GROSSETO – «Ho partecipato all’incontro, organizzato dal Collegio dei geometri della Provincia di Grosseto, che ha visto la partecipazione degli Ordini degli ingegneri, degli architetti, dei dottori agronomi e forestali, dei Collegi dei periti agrari, dei periti industriali, incentrato sull’ascolto delle istanze del mondo delle professioni» a farlo sapere, in una nota, la deputata Elisabetta Ripani.

«All’appuntamento – dice Ripani – erano presenti anche il senatore azzurro Roberto Berardi e il coordinatore provinciale di Forza Italia Grosseto, Sandro Marrini. La riunione è stata incentrata su una panoramica completa delle principali problematiche che interessano la categoria e che richiedono risposte celeri dal Governo: dall’inquadramento giuridico alla formazione, dalla burocrazia e semplificazione all’anticorruzione, privacy e trasparenza. Ordini e Collegi hanno incombenze burocratiche al pari di enti pubblici veri e propri, senza disporre al tempo stesso delle risorse economiche necessarie a provvedere a tal fine».

«I rappresentanti delle categorie hanno fatto presente l’esigenza di adottare provvedimenti a tutela delle professioni – spiega la deputata azzurra – che si mantengono autonomamente sotto il profilo pensionistico e sanitario, ma che sono impoverite dall’aumento della burocrazia e dalla debolezza dell’equo compenso. I professionisti hanno espresso inoltre la necessità di garantire la certezza del compenso anche nel settore privato.
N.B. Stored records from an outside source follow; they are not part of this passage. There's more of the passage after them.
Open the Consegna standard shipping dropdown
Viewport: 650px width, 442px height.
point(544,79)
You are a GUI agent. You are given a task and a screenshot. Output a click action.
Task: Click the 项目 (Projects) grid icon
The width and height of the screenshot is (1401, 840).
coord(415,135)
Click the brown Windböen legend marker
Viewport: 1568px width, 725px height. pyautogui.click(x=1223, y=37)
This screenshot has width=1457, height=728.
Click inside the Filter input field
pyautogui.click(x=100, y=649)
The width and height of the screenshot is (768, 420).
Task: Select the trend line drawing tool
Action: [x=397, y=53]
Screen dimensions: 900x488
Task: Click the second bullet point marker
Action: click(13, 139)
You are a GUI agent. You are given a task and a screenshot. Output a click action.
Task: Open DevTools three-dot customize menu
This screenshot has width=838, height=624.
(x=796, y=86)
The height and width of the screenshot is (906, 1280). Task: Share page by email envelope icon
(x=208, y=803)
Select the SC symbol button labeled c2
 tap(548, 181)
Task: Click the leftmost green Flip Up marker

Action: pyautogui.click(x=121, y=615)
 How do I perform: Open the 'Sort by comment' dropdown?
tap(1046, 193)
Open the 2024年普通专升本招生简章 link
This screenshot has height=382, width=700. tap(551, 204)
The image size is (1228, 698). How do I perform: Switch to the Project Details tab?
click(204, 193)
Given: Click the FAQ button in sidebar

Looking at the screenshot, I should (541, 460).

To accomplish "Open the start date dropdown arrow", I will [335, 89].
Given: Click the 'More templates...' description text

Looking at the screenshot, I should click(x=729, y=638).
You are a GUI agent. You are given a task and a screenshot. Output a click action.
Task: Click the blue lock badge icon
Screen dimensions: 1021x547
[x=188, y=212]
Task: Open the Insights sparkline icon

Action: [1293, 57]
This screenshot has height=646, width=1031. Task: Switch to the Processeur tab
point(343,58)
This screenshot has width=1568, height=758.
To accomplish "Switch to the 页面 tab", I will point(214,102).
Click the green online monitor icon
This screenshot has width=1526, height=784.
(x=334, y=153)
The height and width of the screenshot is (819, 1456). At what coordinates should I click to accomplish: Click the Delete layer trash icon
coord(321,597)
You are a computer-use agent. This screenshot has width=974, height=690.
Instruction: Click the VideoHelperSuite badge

Sono state sottolineate criticità legate ai compensi giudiziari, troppo bassi in base alla fascia oraria, pagati in due rate e su base del valore di aggiudicazione del bene all’asta. Gli Ordini hanno poi evidenziato la necessità di snellire le pratiche burocratiche, segnalando in ultimo l’esigenza di estendere la detrazione fiscale in capo al provvedimento “Sisma Bonus” anche alle aree a bassa sismicità (zona 4) per agevolare ulteriormente il recupero dell’esistente».

«Abbiamo ascoltato con molta attenzione le problematiche di Ordini e Collegi – conclude Ripani – dovrebbe farlo anche il Governo nazionale, rivedendo necessariamente le linee programmatiche del Contratto del cambiamento e dimostrandosi meno superficiale e sordo alle istanze di queste categorie, che rappresentano il fiore all’occhiello del nostro Paese per competenza e professionalità.